Here is my final code which shows kosmos-2 fine-tuning. because of the GPU limitation I updated the layers information. You can remove the Config parameter while loading the model and you are good to go.

My code:

Finetuning code

Stephencoder · April 3, 2024, 8:51am

Hi, thx a lot for the impressive work. I am also trying to finetune KOSMOS-2, and I check your colab note, getting one question is that the code is to train a KOSMOS-2 from a scratch with customized dataset, or finetune the model with LoRA or other fintune methods.

Thanks a lot

cdh · April 9, 2024, 10:10am

Nice, thank you very much.

Could you please briefly explain what was the problem and the solution? It’s hard to go through all your code without the knowledge you have now. In this way, I could understand how to apply that solution to my problem. Even pointers to the code saying “here I changed this into this” or “here I added this line”, etc.

Thanks again!

ydshieh · April 11, 2024, 1:28pm

For anyone other than @Mit1208 (as he knows what’s going on now), the following 2 replies are the 2 changes necessary

@cdh Unfortunately, I won’t have the bandwidth to dive into the notebook you provided - especially it contains a lot of custom code and customization.

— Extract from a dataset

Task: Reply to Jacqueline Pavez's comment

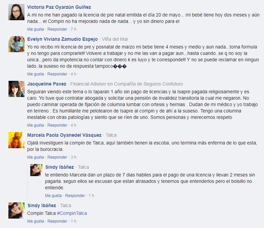Action: pyautogui.click(x=57, y=125)
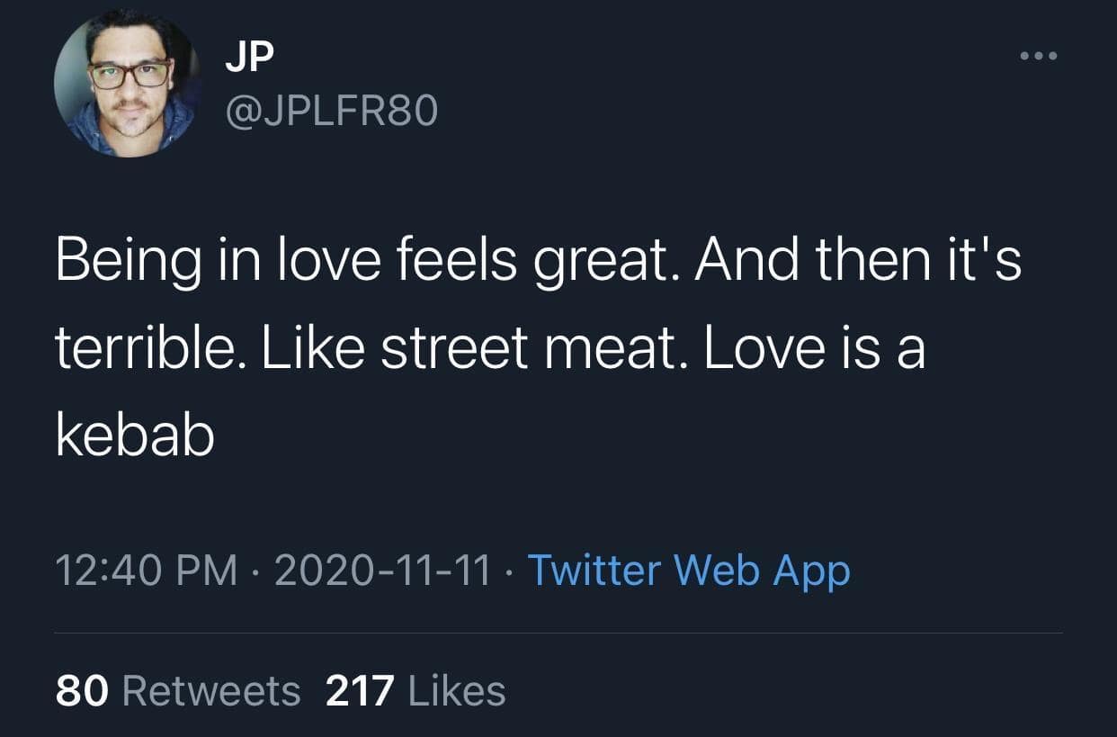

Regarding the question about labels, see the above 2 links.

For general training with your custom dataset/model, I would recommend:

try a simple dataset (with just a few text/image paris), train the model (probably with the pretrained one, but you can of course also try from scratch) on that tiny dataset, and see if you can see the loss decreasing, get the model to give the desired generation (on the trained examples)
Always to to look the examples (before processing, and after being processed by the Kosmos2 processor) , make sure you understand the output of the processor (which are the inputs to the model)
Once you get familar with the above, think of what would/should be adjusted for your custom dataset and model

cdh · April 11, 2024, 1:53pm

Thank you, I already tried to implement this behavior in my code with this notation:

labels_ids = [[-100] * indexes[i] + labels_id[indexes[i]:] for i, labels_id in enumerate(labels_ids_tmp)]
prompt_ids = [prompt_id[:indexes[i]] + [1] * (len(input_ids[0])-indexes[i]) for i, prompt_id in enumerate(prompt_ids_tmp)]

As far as I know, this should be the same as your solution, am I right? But here I divided my text into prompt (the input) and label (the output)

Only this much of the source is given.